# Megs Tyre Gel.



## paul mersea (Feb 25, 2013)

Hello there been using megs tyre indurance gel for a while now its pretty good stuff its fair to say but are there any gels or sprays that last longer in the wet weather or am i being over the top fussy.


----------



## Melkor (Aug 16, 2012)

Do you find the megs stuff to sling off?
I have been using turtle wax ice tyre dressing for ages now and find it to excellent, zero sling and a nice finish.


----------



## Demetrios72 (Jun 27, 2011)

Can't go wrong with AS Highstyle :thumb:

Great tyre dressing


----------



## ryan l (Apr 2, 2013)

both meguiars and turtle wax ice tyre dressing are great but if your after a bit more durability try gtechniq t1.


----------



## Blackmondie (Mar 13, 2011)

Wolf's chemicals tyre and trim dressing. can be sprayed or with applicator. gives a nice satin look, or glossy with 2 coats and lasts +1 month even in rainy weather. but the key is, with ALL dressing, to have the tyres as clean as possible


----------



## JwilliamsM (Dec 20, 2011)

whats the best way to apply? i also use megs endurance gel, always rub it off after 5 mins or so to stop sling
i use these








and then rub it in with a soft detailing brush








is there a better method?


----------



## paul mersea (Feb 25, 2013)

thanks everybody for getting back to me i think i will get some of the wolfs chemicals tyre and trim dressing cheers guys Happy New year to you all.


----------



## bigmac3161 (Jul 24, 2013)

Gtechniq T1 outlasts everything.


----------



## Kimo (Jun 7, 2013)

I personally love juicy details tyre dressing

Good price, not the fake shine of megs but also not a Matt look, just right imo 

And been going a good 3 weeks now


----------



## Blackmondie (Mar 13, 2011)

jayz_son said:


> whats the best way to apply? i also use megs endurance gel, always rub it off after 5 mins or so to stop sling
> i use these
> 
> 
> ...


those applicators look good. don't ise the megs one, it's rubbish.
when I used megs gel, I just applied with a applicator and then after 10 minutes gave it a buff with an mf cloth to remove excess. thats all. got a good 2 weeks out of it


----------



## Kimo (Jun 7, 2013)

Blackmondie said:


> those applicators look good. don't ise the megs one, it's rubbish.
> when I used megs gel, I just applied with a applicator and then after 10 minutes gave it a buff with an mf cloth to remove excess. thats all. got a good 2 weeks out of it


Everyone says about the durability but I've always had issues with making it last longer than about 3 days


----------



## pawlik (May 16, 2011)

jayz_son said:


> whats the best way to apply? i also use megs endurance gel, always rub it off after 5 mins or so to stop sling
> i use these
> 
> 
> ...


Those applicators are really good, always use them with CarPro PERL,


----------



## Blackmondie (Mar 13, 2011)

Kimo73 said:


> Everyone says about the durability but I've always had issues with making it last longer than about 3 days


what's your prep? do you clean it enough?


----------



## Brigham1806 (Apr 1, 2011)

Gtechniq T1 is my go to dressing for longevity for looks its AF Satin. 

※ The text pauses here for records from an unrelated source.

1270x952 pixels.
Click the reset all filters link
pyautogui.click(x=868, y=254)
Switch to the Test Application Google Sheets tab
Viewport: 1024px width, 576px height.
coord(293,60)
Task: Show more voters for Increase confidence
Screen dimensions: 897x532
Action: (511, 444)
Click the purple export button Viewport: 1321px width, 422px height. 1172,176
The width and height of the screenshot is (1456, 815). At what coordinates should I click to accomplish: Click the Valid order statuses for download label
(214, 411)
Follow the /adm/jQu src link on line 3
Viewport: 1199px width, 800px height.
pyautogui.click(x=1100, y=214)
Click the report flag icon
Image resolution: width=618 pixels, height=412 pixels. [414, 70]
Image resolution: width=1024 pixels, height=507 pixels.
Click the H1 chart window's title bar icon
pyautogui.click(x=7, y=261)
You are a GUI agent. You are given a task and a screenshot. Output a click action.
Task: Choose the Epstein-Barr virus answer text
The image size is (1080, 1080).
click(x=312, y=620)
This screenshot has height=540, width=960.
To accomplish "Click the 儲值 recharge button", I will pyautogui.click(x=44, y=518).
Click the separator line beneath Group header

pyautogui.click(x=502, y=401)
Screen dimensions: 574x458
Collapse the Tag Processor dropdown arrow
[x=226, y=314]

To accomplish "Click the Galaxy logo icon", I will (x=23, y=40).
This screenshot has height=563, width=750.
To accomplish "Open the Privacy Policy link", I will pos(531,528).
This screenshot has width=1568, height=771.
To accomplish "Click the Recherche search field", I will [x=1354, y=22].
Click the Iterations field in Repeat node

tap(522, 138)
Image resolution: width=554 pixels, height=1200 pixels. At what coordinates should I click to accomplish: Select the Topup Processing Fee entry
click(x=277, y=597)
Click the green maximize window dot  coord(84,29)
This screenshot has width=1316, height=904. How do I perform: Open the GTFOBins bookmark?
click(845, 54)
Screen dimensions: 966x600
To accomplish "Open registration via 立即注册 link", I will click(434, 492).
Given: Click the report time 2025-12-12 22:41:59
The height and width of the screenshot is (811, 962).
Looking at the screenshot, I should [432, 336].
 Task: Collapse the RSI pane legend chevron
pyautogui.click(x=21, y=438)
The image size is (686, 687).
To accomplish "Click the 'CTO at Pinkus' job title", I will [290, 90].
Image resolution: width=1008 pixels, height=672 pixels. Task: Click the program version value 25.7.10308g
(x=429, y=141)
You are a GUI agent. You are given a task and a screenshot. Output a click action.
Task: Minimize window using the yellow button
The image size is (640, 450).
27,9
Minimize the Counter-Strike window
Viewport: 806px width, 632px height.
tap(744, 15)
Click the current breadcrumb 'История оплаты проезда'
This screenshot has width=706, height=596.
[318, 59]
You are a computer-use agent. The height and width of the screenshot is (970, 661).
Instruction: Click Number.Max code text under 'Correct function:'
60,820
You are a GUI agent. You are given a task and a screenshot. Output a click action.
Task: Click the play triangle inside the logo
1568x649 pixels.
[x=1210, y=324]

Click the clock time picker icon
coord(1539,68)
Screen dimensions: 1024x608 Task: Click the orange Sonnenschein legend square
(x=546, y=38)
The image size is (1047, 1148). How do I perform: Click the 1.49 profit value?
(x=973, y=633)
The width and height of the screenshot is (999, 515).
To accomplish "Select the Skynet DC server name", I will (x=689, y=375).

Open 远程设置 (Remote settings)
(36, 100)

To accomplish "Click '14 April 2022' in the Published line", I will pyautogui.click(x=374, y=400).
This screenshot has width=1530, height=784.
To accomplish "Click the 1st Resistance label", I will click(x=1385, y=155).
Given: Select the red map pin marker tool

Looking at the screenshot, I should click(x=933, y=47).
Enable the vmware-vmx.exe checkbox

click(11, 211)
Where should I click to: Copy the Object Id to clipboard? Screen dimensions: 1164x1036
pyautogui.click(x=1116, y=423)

Never got on with megs endurance gel. Took a good wash to get rid of the sling. It just stick to the paint like glue.


----------



## Dannbodge (Sep 26, 2010)

T1 for longevity.
I use carpro perl because you can spray it on and wipe the excess away with a mf cloth. Takes no time at all and leaves a satin finish


----------



## Kimo (Jun 7, 2013)

Blackmondie said:


> what's your prep? do you clean it enough?


Well I do the same prep as with juicy and af satin and they work fine so I take it so 

Oh well


----------



## w138pbo (Jul 10, 2013)

used meguiars endurance then changed to gtechniq t1 so much better and lasts longer.


----------



## dan4291 (Dec 7, 2012)

I use Megs Endurance gel, never had any sling problems personally, but it doesn't last as long as I would like, especially since it has the word 'Endurance' in its name!


----------



## Mr T (Dec 1, 2013)

I use megs atm but I'm gonna try t1 next as tyres has got to be the most tedious part of the detail. Anything that means I don't have to go down there to often is a plus from me, and t1 has the longevity. 
My 2 cents. (no innuendos)


----------



## sbrocks (Jul 5, 2007)

I used Megs Endurance religiously for years, but have recently converted to Orchard Glitz...less blingy, less slingy, and a pleasure to use.....My Focus RS has white inserts at the bumpers both front and rear and any product "sling" would be highlighted here, the Glitz stays on the tyres and the smiles stay on my face


----------



## mr v6 (Jun 29, 2007)

I used Megs Endurance for about 5 years, a bottle lasted me ages, I never got sling, unless you applied it like a neandtherthal.

I now use Z16, but it's too watery & doesn't last 5 mins... Looks good after initial application though, that's all. Going back to Megs Endurance soon though.


----------



## 123HJMS (Mar 13, 2013)

I use megs and love it, apply 2 layers then lightly buff down and never get slin


----------



## wadoryu (Jan 28, 2010)

I love megs tyre dressing, it's a bit greasy though. 
Might try something else.


----------



## Rascal_69 (Sep 20, 2009)

Meg's is greasy and attracts dirt. 

T1 is great. Ads tyre stuff is good too. 
Gyeon tire q2 aswell but more prep with gyeon. Ie heat curing it. 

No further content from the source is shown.